Approval in Baltics for AirFluSal Forspiro

Vectura Group has announced that its partner Sandoz has been granted marketing authorisation by the pharmaceutical regulatory authorities in Estonia, Latvia and Lithuania for AirFluSal Forspiro, an innovative new inhaler for patients with asthma and/or chronic obstructive pulmonary disease (COPD).

These latest marketing authorisations by the three Baltic states, which are members of the European Union (EU), mean that AirFluSal Forspiro has now been approved in a total of 13 European countries, as well as South Korea and Mexico. The product has been launched in five countries to date, including South Korea.

The three Baltic states all approved AirFluSal Forspiro in the 50–250 and 50–500 µg dosage forms.

AirFluSal Forspiro offers the proven combination of salmeterol (a long-acting inhaled beta-2 agonist) and fluticasone propionate (an inhaled corticosteroid) in an innovative new device. The product's safety, efficacy and equivalence have been proven in multiple clinical trials.

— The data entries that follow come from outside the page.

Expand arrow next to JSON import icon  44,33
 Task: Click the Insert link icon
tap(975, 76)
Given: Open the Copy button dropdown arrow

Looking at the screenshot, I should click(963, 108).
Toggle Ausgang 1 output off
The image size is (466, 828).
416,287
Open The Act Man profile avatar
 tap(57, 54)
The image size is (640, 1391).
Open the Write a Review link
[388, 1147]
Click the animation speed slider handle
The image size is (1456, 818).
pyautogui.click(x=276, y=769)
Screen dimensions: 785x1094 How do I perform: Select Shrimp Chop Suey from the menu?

Vectura initially developed the VR315 product and created the design of the innovative inhaler, before licensing the asset to Sandoz in 2006. It was subsequently developed in collaboration with Vectura as AirFluSal Forspiro by Aeropharm GmbH in Rudolstadt, Germany, Sandoz's global respiratory Center of Excellence. The innovative and intuitive-to-use design of the inhaler was awarded the Red Dot Product Design award in 2011, an internationally recognised quality seal awarded by the Design Zentrum Nordrhein Westfalen in Essen, Germany.

The device includes multiple feedback mechanisms such as visual control features, which help reassure the patient about dosing, a simple lever arm to load the dose, and clear and accurate feedback on remaining available doses.